==== AVAILABLE DATA
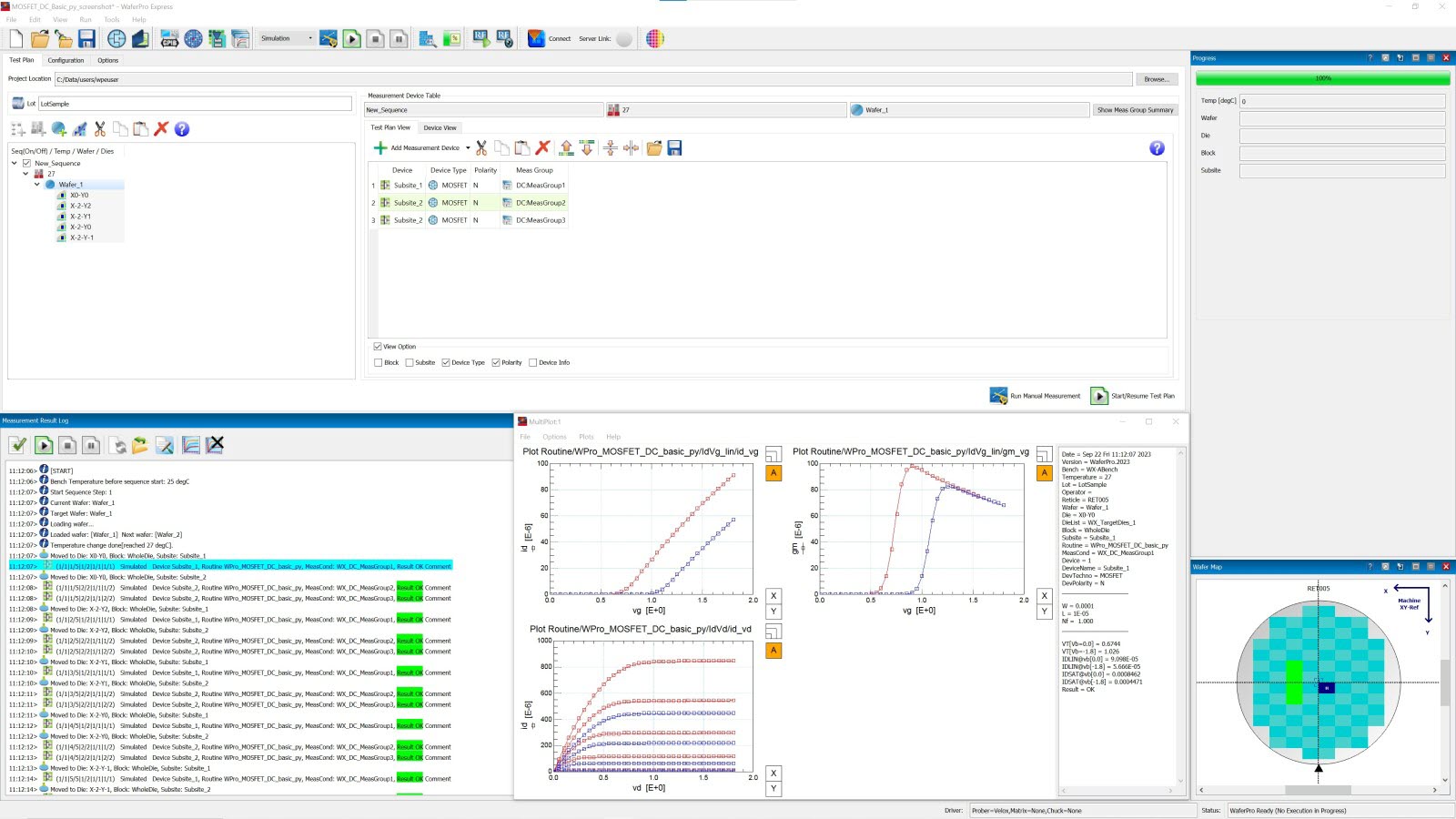Open the Add Measurement Device dropdown arrow

point(468,147)
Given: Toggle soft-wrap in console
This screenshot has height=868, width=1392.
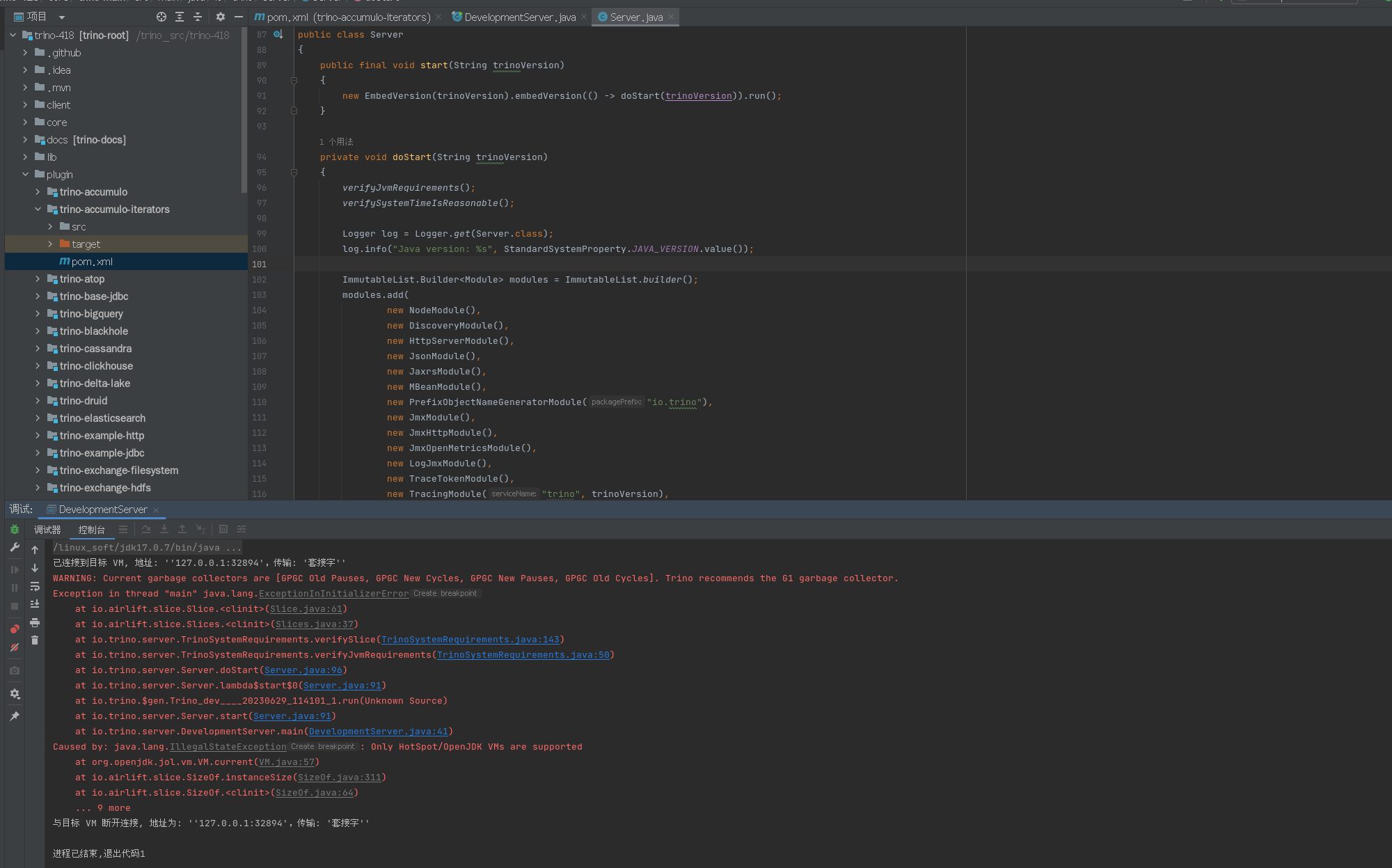Looking at the screenshot, I should 35,586.
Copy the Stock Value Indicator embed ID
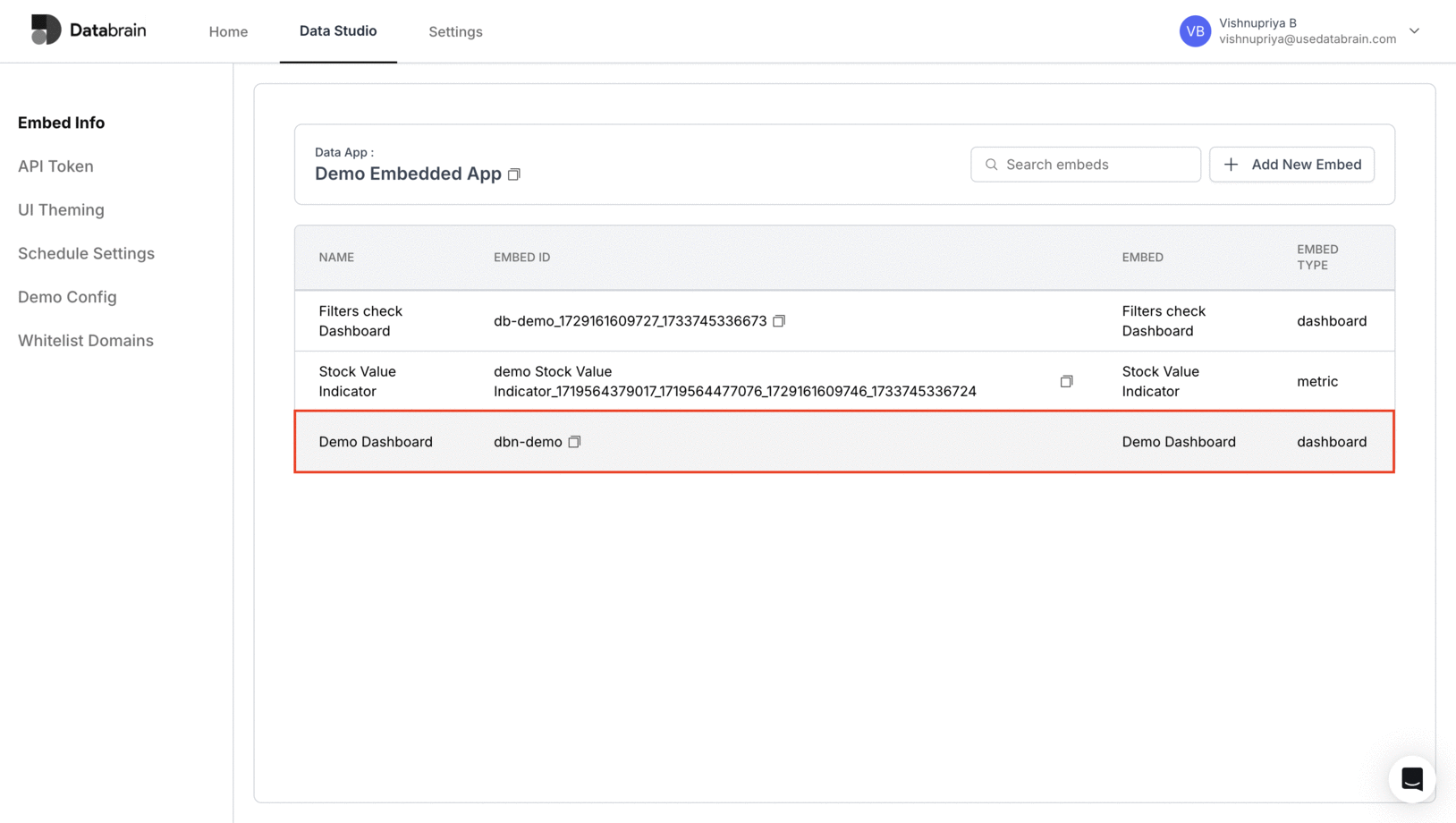The image size is (1456, 823). coord(1066,380)
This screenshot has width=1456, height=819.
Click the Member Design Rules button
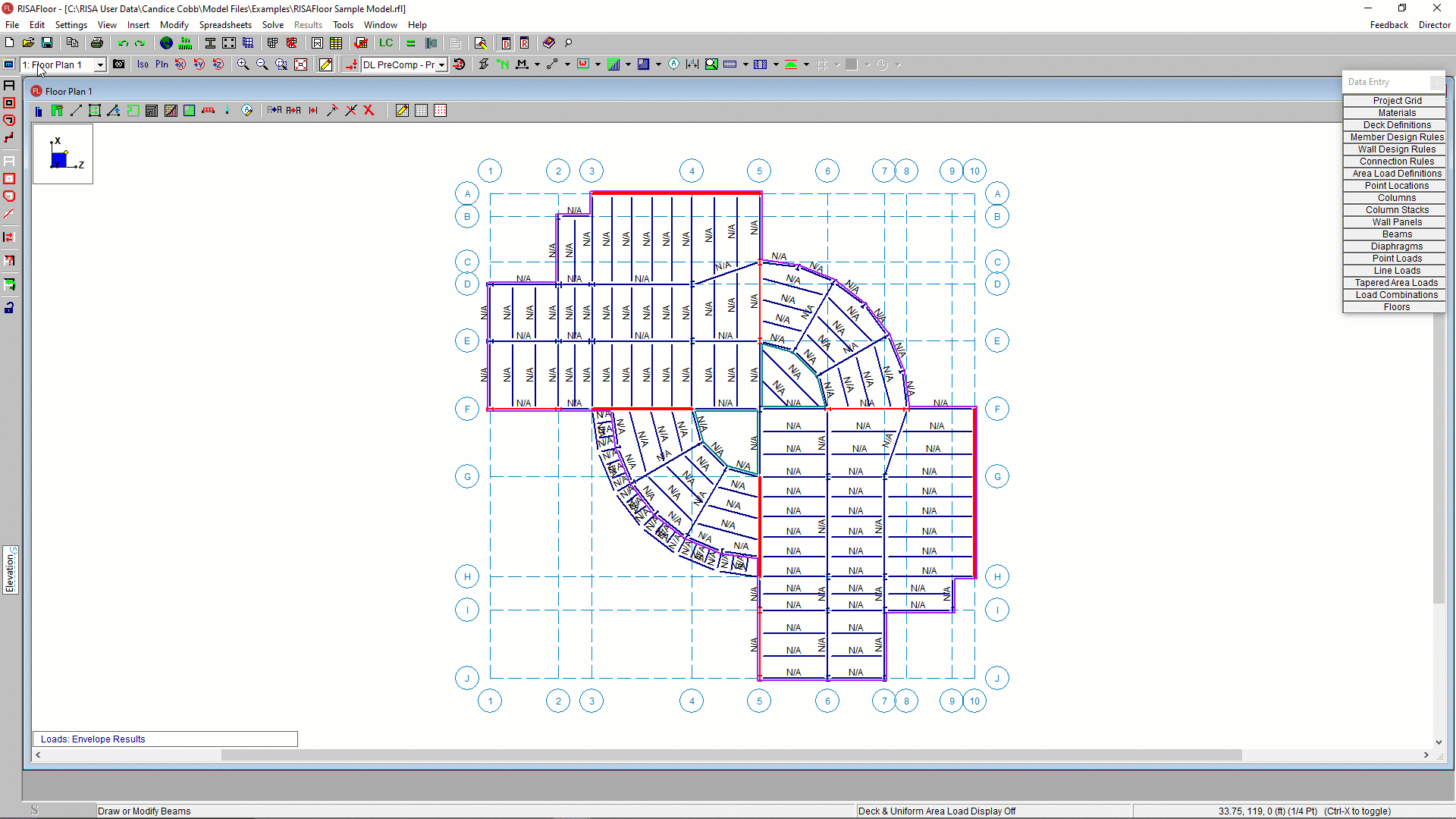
========
• _PROBLEM REQUIREMENTS_: Write out exactly, and only, the lines from the line holding "Copy the Stock Value Indicator embed ID" through the end of the data, inclusive, without any pictures.

• _SOLUTION TO THE EXERCISE_:
Copy the Stock Value Indicator embed ID
The image size is (1456, 823). coord(1066,380)
This screenshot has width=1456, height=819.
Click the Member Design Rules button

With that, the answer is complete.